| What to do |
Could you rewrite these records with "GUI agent" replaced by "screen agent" wherever it occurs, leaving everything else as it is?

| Data in this exercise |
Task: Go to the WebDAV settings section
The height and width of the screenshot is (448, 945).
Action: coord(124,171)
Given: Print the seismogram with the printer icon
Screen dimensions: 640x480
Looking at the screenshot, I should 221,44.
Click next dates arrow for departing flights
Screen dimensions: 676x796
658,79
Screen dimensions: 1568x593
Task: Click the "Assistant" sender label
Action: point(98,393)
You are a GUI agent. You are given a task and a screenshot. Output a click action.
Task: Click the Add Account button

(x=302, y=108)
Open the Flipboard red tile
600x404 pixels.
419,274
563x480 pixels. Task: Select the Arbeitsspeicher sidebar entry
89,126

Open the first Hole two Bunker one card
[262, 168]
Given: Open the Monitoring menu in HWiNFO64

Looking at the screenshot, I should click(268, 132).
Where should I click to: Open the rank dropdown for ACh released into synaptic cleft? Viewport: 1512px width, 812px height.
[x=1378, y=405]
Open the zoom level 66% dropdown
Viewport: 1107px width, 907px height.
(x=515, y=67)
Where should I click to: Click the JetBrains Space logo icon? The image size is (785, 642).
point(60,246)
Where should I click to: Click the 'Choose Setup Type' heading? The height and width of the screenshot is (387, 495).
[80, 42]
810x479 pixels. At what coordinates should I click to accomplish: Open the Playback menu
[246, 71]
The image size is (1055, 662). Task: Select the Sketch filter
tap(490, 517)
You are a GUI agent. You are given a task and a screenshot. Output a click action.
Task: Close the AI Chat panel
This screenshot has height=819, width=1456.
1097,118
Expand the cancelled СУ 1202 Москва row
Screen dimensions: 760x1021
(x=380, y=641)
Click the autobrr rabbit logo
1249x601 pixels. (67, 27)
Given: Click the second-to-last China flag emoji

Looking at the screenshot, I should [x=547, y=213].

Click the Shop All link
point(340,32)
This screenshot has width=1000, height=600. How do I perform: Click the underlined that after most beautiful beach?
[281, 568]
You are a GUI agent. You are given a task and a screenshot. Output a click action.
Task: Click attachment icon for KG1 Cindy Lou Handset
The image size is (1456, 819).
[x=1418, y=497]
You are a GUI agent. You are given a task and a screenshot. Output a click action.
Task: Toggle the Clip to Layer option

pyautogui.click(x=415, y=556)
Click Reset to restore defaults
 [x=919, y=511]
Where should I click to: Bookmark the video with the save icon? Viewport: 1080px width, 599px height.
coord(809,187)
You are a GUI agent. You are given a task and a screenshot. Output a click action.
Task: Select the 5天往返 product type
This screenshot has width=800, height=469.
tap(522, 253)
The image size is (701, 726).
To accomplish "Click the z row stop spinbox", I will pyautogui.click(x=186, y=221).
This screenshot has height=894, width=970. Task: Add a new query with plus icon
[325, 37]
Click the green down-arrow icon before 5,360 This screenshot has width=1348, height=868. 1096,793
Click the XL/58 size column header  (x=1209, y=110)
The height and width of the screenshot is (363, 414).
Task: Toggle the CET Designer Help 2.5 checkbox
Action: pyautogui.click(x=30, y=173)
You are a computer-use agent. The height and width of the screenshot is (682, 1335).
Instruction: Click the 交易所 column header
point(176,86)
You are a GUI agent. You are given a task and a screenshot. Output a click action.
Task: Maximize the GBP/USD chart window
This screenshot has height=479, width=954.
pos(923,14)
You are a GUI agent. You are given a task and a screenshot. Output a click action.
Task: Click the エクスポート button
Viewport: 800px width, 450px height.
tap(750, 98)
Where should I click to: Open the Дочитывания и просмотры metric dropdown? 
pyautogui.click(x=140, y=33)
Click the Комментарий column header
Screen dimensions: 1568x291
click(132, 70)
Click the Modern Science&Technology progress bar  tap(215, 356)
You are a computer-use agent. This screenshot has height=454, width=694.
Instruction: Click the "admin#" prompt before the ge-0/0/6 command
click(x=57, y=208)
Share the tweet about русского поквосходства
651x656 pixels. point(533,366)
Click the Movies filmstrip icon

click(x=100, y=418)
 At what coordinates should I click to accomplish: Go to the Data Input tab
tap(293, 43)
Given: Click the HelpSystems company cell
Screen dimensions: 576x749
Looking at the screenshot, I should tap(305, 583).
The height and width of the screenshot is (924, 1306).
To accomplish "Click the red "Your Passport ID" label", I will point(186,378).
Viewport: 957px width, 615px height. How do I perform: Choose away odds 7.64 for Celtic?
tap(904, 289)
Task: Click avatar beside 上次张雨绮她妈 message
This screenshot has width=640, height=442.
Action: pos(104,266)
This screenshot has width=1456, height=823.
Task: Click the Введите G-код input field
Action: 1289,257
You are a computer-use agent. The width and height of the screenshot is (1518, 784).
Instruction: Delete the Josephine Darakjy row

| Result of this exercise |
Task: Go to the WebDAV settings section
The height and width of the screenshot is (448, 945).
Action: coord(124,171)
Given: Print the seismogram with the printer icon
Screen dimensions: 640x480
Looking at the screenshot, I should 221,44.
Click next dates arrow for departing flights
Screen dimensions: 676x796
658,79
Screen dimensions: 1568x593
Task: Click the "Assistant" sender label
Action: point(98,393)
You are a screen agent. You are given a task and a screenshot. Output a click action.
Task: Click the Add Account button

(x=302, y=108)
Open the Flipboard red tile
600x404 pixels.
419,274
563x480 pixels. Task: Select the Arbeitsspeicher sidebar entry
89,126

Open the first Hole two Bunker one card
[262, 168]
Given: Open the Monitoring menu in HWiNFO64

Looking at the screenshot, I should click(268, 132).
Where should I click to: Open the rank dropdown for ACh released into synaptic cleft? Viewport: 1512px width, 812px height.
[x=1378, y=405]
Open the zoom level 66% dropdown
Viewport: 1107px width, 907px height.
(x=515, y=67)
Where should I click to: Click the JetBrains Space logo icon? The image size is (785, 642).
point(60,246)
Where should I click to: Click the 'Choose Setup Type' heading? The height and width of the screenshot is (387, 495).
[80, 42]
810x479 pixels. At what coordinates should I click to accomplish: Open the Playback menu
[246, 71]
The image size is (1055, 662). Task: Select the Sketch filter
tap(490, 517)
You are a screen agent. You are given a task and a screenshot. Output a click action.
Task: Close the AI Chat panel
This screenshot has height=819, width=1456.
1097,118
Expand the cancelled СУ 1202 Москва row
Screen dimensions: 760x1021
(x=380, y=641)
Click the autobrr rabbit logo
1249x601 pixels. (67, 27)
Given: Click the second-to-last China flag emoji

Looking at the screenshot, I should [x=547, y=213].

Click the Shop All link
point(340,32)
This screenshot has width=1000, height=600. How do I perform: Click the underlined that after most beautiful beach?
[281, 568]
You are a screen agent. You are given a task and a screenshot. Output a click action.
Task: Click attachment icon for KG1 Cindy Lou Handset
The image size is (1456, 819).
[x=1418, y=497]
You are a screen agent. You are given a task and a screenshot. Output a click action.
Task: Toggle the Clip to Layer option

pyautogui.click(x=415, y=556)
Click Reset to restore defaults
 [x=919, y=511]
Where should I click to: Bookmark the video with the save icon? Viewport: 1080px width, 599px height.
coord(809,187)
You are a screen agent. You are given a task and a screenshot. Output a click action.
Task: Select the 5天往返 product type
This screenshot has width=800, height=469.
tap(522, 253)
The image size is (701, 726).
To accomplish "Click the z row stop spinbox", I will pyautogui.click(x=186, y=221).
This screenshot has height=894, width=970. Task: Add a new query with plus icon
[325, 37]
Click the green down-arrow icon before 5,360 This screenshot has width=1348, height=868. 1096,793
Click the XL/58 size column header  (x=1209, y=110)
The height and width of the screenshot is (363, 414).
Task: Toggle the CET Designer Help 2.5 checkbox
Action: pyautogui.click(x=30, y=173)
You are a computer-use agent. The height and width of the screenshot is (682, 1335).
Instruction: Click the 交易所 column header
point(176,86)
You are a screen agent. You are given a task and a screenshot. Output a click action.
Task: Maximize the GBP/USD chart window
This screenshot has height=479, width=954.
pos(923,14)
You are a screen agent. You are given a task and a screenshot. Output a click action.
Task: Click the エクスポート button
Viewport: 800px width, 450px height.
tap(750, 98)
Where should I click to: Open the Дочитывания и просмотры metric dropdown? 
pyautogui.click(x=140, y=33)
Click the Комментарий column header
Screen dimensions: 1568x291
click(132, 70)
Click the Modern Science&Technology progress bar  tap(215, 356)
You are a computer-use agent. This screenshot has height=454, width=694.
Instruction: Click the "admin#" prompt before the ge-0/0/6 command
click(x=57, y=208)
Share the tweet about русского поквосходства
651x656 pixels. point(533,366)
Click the Movies filmstrip icon

click(x=100, y=418)
 At what coordinates should I click to accomplish: Go to the Data Input tab
tap(293, 43)
Given: Click the HelpSystems company cell
Screen dimensions: 576x749
Looking at the screenshot, I should tap(305, 583).
The height and width of the screenshot is (924, 1306).
To accomplish "Click the red "Your Passport ID" label", I will point(186,378).
Viewport: 957px width, 615px height. How do I perform: Choose away odds 7.64 for Celtic?
tap(904, 289)
Task: Click avatar beside 上次张雨绮她妈 message
This screenshot has width=640, height=442.
Action: pos(104,266)
This screenshot has width=1456, height=823.
Task: Click the Введите G-код input field
Action: 1289,257
You are a computer-use agent. The width and height of the screenshot is (1518, 784).
Instruction: Delete the Josephine Darakjy row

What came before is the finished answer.